Si tratta di una inversione fondamentale : lo Stato, anziché sussumere sotto di sé l’ambito privato – direzionandolo con la propria legislazione e dandogli una curvatura conforme alle proprie finalità e profili programmatici – si trova a nuotare in un mare di dinamiche privatistiche come ambiente del suo sviluppo, dovendosi in qualche misura conformare ad esso ; e nel processo è chiaro che ha bisogno delle migliori expertise di quel mondo. Si pensi al problema dello spread e della dipendenza degli Stati da investitori privati.
I consulenti in merito alle privatizzazioni avranno avuto anche cattivi risultati in termini di risultati – si pensi alla svendita di molti settori, favorendo i privati acquirenti – ma era la finalità in se stessa ad essere criticabile. In altri termini, se lo Stato si assimila ad un agente di mercato potrà avere consulenti più o meno validi ma da un lato si è già posto in un campo di gioco profondamente viziato ; e qui si mostra il limite di chi ha posto il problema della consulenza McKinsey senza valutare come l’intero impianto del PNRR sia interno a logiche privatiste.
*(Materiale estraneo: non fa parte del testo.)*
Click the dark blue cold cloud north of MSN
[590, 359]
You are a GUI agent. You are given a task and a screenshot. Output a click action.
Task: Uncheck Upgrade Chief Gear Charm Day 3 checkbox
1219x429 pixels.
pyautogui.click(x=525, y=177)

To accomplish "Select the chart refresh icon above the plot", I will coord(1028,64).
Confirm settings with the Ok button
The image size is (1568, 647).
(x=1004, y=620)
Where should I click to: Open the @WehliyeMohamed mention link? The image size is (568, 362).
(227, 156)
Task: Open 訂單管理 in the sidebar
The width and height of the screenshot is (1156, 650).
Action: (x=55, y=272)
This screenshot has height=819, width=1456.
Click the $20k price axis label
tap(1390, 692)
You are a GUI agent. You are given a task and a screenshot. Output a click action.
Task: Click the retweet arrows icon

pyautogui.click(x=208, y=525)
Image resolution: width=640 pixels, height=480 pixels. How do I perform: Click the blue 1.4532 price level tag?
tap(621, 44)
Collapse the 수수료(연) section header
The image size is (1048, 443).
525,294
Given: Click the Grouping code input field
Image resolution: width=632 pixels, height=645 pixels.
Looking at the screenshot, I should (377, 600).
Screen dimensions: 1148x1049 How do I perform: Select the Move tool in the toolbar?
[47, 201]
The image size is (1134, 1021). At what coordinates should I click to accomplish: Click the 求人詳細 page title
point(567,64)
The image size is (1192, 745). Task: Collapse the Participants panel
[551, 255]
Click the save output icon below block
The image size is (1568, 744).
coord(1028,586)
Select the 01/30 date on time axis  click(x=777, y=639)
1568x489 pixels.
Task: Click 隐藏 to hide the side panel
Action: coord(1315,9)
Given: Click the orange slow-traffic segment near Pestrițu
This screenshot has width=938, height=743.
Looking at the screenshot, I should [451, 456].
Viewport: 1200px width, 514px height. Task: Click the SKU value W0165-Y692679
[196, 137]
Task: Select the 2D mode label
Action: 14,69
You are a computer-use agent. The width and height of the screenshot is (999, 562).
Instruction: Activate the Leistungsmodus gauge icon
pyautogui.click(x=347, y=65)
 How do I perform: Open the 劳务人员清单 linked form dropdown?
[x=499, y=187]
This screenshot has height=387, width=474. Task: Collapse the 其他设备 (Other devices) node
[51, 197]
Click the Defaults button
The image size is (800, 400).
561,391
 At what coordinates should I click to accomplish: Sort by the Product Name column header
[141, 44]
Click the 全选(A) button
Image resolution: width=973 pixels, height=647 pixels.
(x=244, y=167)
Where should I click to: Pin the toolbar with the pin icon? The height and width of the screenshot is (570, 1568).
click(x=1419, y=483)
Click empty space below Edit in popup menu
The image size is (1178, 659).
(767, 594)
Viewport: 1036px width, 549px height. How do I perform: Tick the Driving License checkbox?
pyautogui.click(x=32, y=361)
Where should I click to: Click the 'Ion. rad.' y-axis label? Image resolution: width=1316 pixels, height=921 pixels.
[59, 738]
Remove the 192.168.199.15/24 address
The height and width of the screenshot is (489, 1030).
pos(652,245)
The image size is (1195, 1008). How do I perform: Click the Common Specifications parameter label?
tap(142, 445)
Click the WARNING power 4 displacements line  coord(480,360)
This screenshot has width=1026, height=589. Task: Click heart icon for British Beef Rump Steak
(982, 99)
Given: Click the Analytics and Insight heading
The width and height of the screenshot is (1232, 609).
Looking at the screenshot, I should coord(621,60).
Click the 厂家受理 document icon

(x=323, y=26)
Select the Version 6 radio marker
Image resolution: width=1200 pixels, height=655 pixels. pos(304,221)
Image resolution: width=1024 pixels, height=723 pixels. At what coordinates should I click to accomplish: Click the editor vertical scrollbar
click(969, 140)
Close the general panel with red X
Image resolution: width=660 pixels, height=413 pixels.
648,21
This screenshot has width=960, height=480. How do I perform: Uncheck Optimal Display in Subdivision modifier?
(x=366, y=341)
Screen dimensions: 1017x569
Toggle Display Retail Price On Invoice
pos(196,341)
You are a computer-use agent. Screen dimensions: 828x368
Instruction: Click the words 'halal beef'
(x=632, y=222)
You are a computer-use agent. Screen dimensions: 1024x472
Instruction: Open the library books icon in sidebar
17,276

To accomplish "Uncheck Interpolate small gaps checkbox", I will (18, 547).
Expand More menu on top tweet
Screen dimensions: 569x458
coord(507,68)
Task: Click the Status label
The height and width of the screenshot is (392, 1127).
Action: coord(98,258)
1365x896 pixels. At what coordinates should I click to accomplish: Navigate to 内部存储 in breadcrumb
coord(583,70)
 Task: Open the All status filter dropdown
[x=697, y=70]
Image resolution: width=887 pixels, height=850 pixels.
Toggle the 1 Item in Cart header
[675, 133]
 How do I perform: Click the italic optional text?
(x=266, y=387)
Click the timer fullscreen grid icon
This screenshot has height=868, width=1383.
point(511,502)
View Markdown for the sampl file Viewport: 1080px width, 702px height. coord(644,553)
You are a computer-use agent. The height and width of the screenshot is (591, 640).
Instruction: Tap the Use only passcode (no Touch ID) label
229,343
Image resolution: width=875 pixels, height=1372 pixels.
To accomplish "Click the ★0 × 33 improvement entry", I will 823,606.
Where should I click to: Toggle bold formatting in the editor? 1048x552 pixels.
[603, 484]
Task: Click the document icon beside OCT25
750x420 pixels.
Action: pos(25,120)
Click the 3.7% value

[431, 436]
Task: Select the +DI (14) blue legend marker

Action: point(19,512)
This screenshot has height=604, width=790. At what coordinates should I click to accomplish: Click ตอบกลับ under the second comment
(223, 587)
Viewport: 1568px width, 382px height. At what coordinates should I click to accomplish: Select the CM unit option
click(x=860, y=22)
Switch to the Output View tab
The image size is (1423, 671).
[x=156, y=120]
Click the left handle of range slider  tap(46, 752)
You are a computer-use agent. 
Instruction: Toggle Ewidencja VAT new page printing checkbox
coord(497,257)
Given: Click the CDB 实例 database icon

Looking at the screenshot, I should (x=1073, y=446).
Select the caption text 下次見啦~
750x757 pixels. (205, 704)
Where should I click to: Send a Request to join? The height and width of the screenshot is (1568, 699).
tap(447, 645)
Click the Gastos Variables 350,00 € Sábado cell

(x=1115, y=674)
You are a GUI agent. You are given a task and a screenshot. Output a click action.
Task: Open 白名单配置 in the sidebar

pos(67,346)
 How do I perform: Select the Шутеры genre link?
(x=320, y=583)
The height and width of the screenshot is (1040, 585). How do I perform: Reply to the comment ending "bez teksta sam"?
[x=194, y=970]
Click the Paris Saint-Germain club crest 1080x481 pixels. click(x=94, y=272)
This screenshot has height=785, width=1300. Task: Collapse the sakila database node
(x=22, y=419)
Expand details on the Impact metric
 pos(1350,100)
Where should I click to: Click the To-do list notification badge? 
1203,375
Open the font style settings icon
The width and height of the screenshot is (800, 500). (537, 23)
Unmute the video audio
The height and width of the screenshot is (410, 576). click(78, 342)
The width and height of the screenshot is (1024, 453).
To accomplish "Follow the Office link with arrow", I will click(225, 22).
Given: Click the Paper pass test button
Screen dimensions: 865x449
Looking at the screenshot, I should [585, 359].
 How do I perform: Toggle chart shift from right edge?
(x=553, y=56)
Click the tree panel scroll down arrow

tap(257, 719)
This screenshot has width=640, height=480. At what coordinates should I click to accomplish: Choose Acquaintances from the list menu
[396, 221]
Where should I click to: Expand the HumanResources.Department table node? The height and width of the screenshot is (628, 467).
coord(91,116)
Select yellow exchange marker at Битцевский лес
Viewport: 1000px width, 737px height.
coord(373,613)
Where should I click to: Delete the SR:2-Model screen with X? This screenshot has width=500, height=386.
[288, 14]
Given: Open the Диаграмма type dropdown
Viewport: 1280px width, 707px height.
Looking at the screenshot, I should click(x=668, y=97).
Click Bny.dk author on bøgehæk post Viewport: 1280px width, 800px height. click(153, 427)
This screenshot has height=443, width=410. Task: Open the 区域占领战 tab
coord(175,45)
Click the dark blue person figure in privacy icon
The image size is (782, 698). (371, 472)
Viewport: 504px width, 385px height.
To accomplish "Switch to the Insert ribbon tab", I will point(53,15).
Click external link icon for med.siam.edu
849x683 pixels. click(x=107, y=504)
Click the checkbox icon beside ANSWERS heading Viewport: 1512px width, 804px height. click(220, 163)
Chi, del resto, un po’ cinicamente, spande un ironico dileggio sopra questi ultimi, dichiarando tali processi come la nuova normalità, da un lato si mostra più consapevole della pervasività di essi, ma si è già consegnato mani e piedi al paradigma dominante, e tenderà ad interpretare le critiche come o attacchi pretestuosi dei nostalgici di Conte o inutili polemiche di chi vive fuori della realtà.
Occorre invece una contestazione radicale del paradigma privatistico che ha già mostrato la sua bancarotta, tanto in termini di giustizia e democrazia, quanto su quello della funzionalità : il bilanciamento dei rischi finanziari del mercato, a seguito della massiccia deregolamentazione (o meglio una regolamentazione che lanciava il messaggio di massima: «fate un po’ come vi pare ») ha portato a risultati catastrofici. Una reinternalizzazione negli apparati pubblici è l’unica scelta sensata anche in senso banalmente utilitaristico : quando il mercato fallisce, si torna col cappello in mano dallo Stato, paventando sfracelli e calamità, a cercare i soldi e le risorse ; cioè quelli dei cittadini.